DNA samples from 2231 individuals were sent for genotyping at the Center for Inherited Disease Research (CIDR). Samples were first genotyped using 385 STRP markers. The results of our linkage analysis of quantitative spherical equivalent using these markers has been published previously.
27 Given that SNP markers have been shown to provide increased information content and thereby greater power to detect linkage, all remaining available samples were regenotyped (Linkage Panel I; Illumina, San Diego, CA). Genotype data on 6008 SNPs were generated on 2170 samples with a minimum call rate per sample of 96%. Markers were dropped if they had either poorly defined (
n = 148) or atypical (
n = 10) clusters, leaving 5850 high-quality SNPs, of which 5525 were located on the autosomes. All SNPs had a call rate >96%. For the SNP markers, we then used Haploview 4.0 to identify linkage disequilibrium (LD) blocks, as LD can cause false-positive linkage signals (
http://www.broad.mit.edu/mpg/haploview/ The Broad Institute, Massachusetts Institute of Technology, Cambridge, MA). A total of 525 singletons and 43 trios from 431 families were used for LD calculations.
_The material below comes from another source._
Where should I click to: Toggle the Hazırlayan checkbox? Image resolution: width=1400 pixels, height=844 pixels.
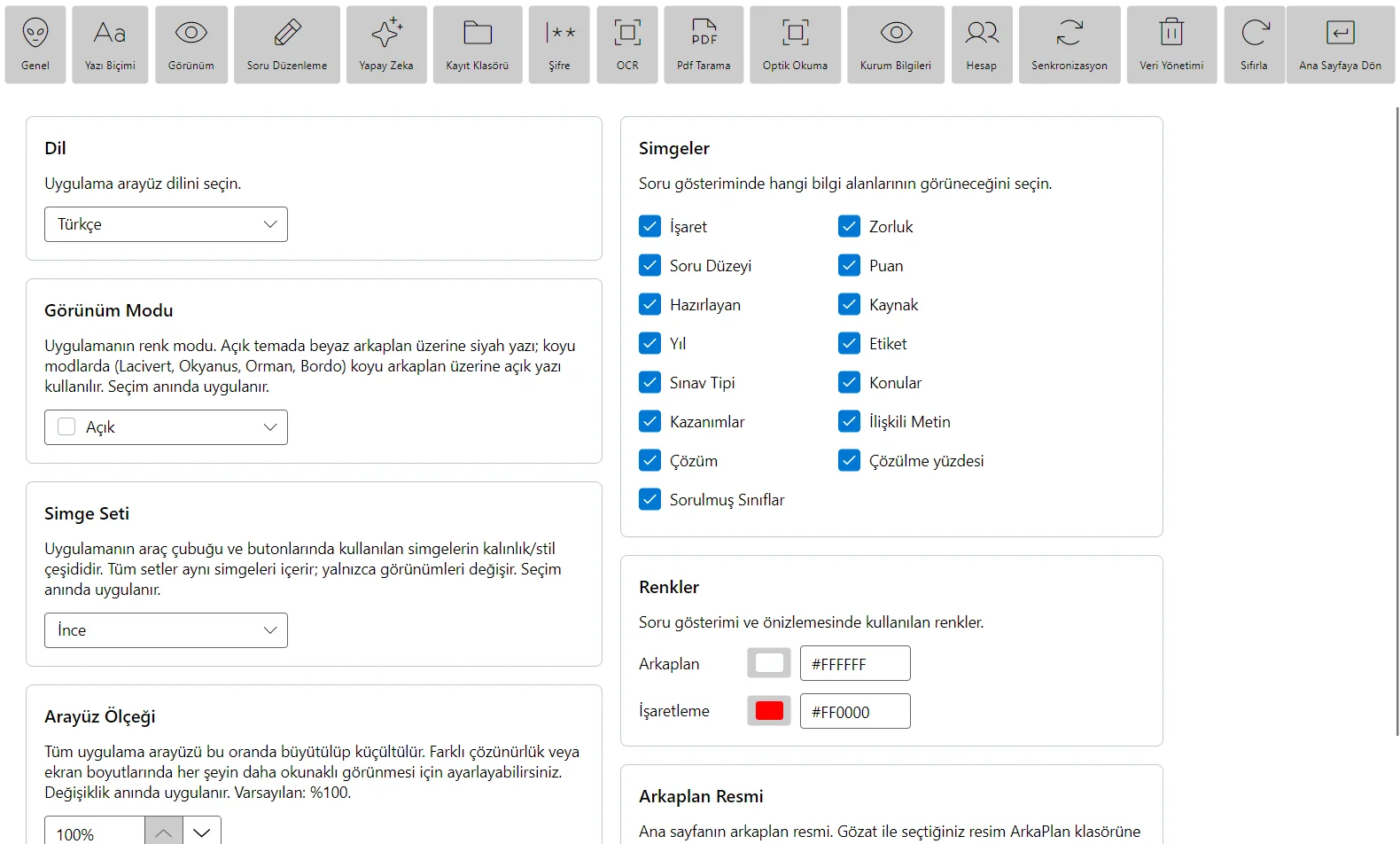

SNP markers were excluded if they had (1) Hardy-Weinberg Equilibrium
P < 0.001, (2) Mendelian errors >1 per marker, or (3) call frequency <0.98. Blocks were defined based on solid spine of LD (i.e., the spine was extended if D′ > 0.8). Within an LD block, the SNP with the highest minor allele frequency was retained. After quality control of the marker data, we merged the SNP and STRP marker sets based on the Marshfield genetic map (research.marshfieldclinic.org/genetics/ Marshfield Clinic, Marshfield, WI). The Marshfield genetic position of the 385 microsatellite markers was obtained from the UCSC Genome Browser (
http://genome.ucsc.edu/; provided by the University of California at Santa Cruz) and UniSTS database (
http://www.ncbi.nlm.nih.gov/unists/ National Center for Biotechnology Information [NCBI], Bethesda, MD; and the website of Mammalian Genotyping Service at Marshfield, sponsored by the National Heart Lung blood institute (
http://www.marshfieldclinig.org/mgs/). We could not obtain a precise genetic position for marker
D2S1780, and thus this marker was dropped. To obtain a common genetic map for SNPs and STRPS we used 7756 microsatellite markers with known Marshfield genetic position from the USCS website to interpolate the genetic position for each SNP by using the physical position. Relationship errors were identified using PREST
34 and RELPAL (S.A.G.E., ver. 6.0) and residual Mendelian errors using MARKERINFO (S.A.G.E., ver. 6.0
29 ), and SIBPAIR.
35 We obtained clear evidence of misspecified relationships in 20 pedigrees, and these errors were resolved by removing the problematic individuals or re-assigning the relationship. Our final dataset consisted of 4892 SNP markers and 384 STRP markers on the 22 autosomes.